A pure disaster, and the British detectives knew what they were in for when they went. They had to, so to speak, ‘give evidence’ of their respect, they were to come and take a look, and just enter it into the record, because neither Kovtun nor Lugovoy… no one was presented to them in the proper way. The British detectives sat there, they realized this was purely a pathetic show the Russians were putting on. The British are not fools, they knew that the Russians have never collaborated honestly with the British in juridical questions.
Then why, in your view, don’t the British officials voice criticism to Moscow?
Because they are gathering information, information of enormous import, which will lead to an immense explosion of indignation throughout the entire world. It’s all being got together, everything is known. I knew who the killer was on the fourth day. They all know, but they’re doing it all step by step, in the correct way, it must be done according to procedure, according to official record… As I sit here now I’m also writing a statement, by the way, two detectives are sitting here with me. And they will publish it some time next year.
You said that you know who killed Litvinenko. Won’t you share your knowledge with Radio Liberty?
I can only give you a hint. It was a person whom Lugovoy and company… who joined them for 10 minutes. They said: “Hey Volodya. Volodya, here’s Sasha. Sasha, don’t you know Volodya? He also works in a kind of business that might be able to organize some work for you. Sit down.” He sat down. “Well, maybe just a cup of tea.” “All right, I’ll get it for you.” He went, brought the cup of tea and put it in front of him. And that was it – that was the end of Sasha. There’s this person, and where is he… The KGB group, which notified neither Lugovoy nor the other agents who were taking part, was a big one. They rehearsed, they had two rehearsals. They rehearsed in Moscow. Then they rehearsed in London. Then they had another rehearsal in the morning. It was all carefully arranged, as in the Bolshoi Theatre. But they didn’t know that this was a substance that kills people, and even this main killer, even he didn’t know what kind of a substance it was, what power it had.
The Times newspaper writes that the dose of polonium-210 with which Litvinenko was poisoned was 10 times greater than the lethal dose and that its cost was more than 10 million dollars. How could it be that they had so many rehearsals and yet they didn’t know what they were doing?
The people who were rehearsing, they didn’t know, they weren’t told, they weren’t supposed to know, only the bosses knew.
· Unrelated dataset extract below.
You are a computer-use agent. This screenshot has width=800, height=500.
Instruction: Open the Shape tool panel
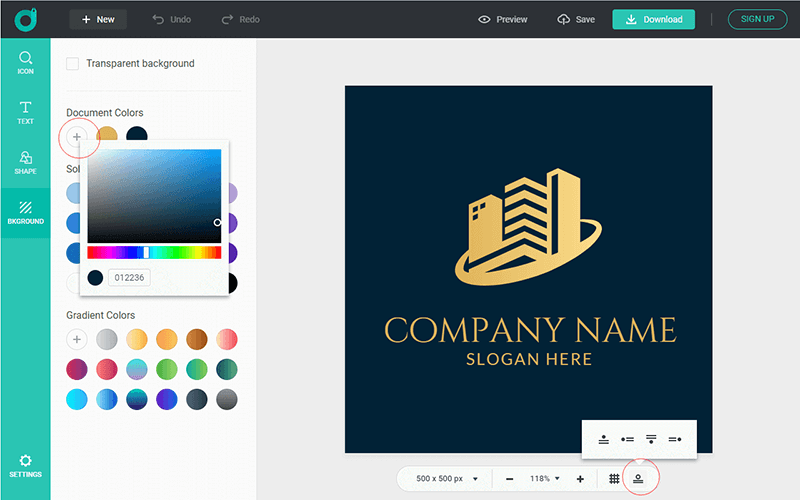pos(25,162)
But they rehearsed, they rehearsed, and on one occasion they even dropped the container. It was the British who discovered that, for the British equipment has proved to be the best in the world. This polonium, this pill that was made, it didn’t cost 10 million, someone has exaggerated there.
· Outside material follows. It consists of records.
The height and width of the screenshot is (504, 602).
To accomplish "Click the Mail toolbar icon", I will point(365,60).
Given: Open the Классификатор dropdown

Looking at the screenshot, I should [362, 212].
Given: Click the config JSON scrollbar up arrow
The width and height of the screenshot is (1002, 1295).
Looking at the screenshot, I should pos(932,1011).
But doesn’t this super-dose prove that the whole thing was not done in a very professional way? May it not be used as an argument to support what many are now saying, that the Russian special services are not behind this?
You say: it’s not the Russian special services. But who does stand behind it, in that case? The Americans, the Chinese, the Indians, the Pakistanis, the Israelis, all of whom have the bomb? Well, who can stand behind them? Polonium-210 is available only in Russia and the United States. Both the Americans and the British know the power station at which polonium is produced and in what quantity, how it’s packed, and in what type of container, they know its weight, they know everything about it. And all that questioning they did in Moscow was just pure comedy, their aim was simply to be able to say we’ve done what we were supposed to do.
What, in your view, is the role of Lugovoy, Kovtun and Sokolenko in the Litvinenko case?
Calculations of this kind, which are still premature, lead one to the thought that they are not the killers because they were just the killer’s assistants. The killer was this man who arrived from the side. While the other two sat, distracting his attention.
Why, in your view, was polonium-210, a substance that leaves so many traces, chosen for the poisoning of Alexander Litvinenko?
They want to demonstrate something new. They developed this. Did you know that polonium-210 leaves traces? I didn’t. And no one did. This was the main failure of this operation. Everything else was done correctly, everything was calculated, and so on. But what they didn’t know was that this equipment, this technology exists in the West – they didn’t know that, and that was where they miscalculated.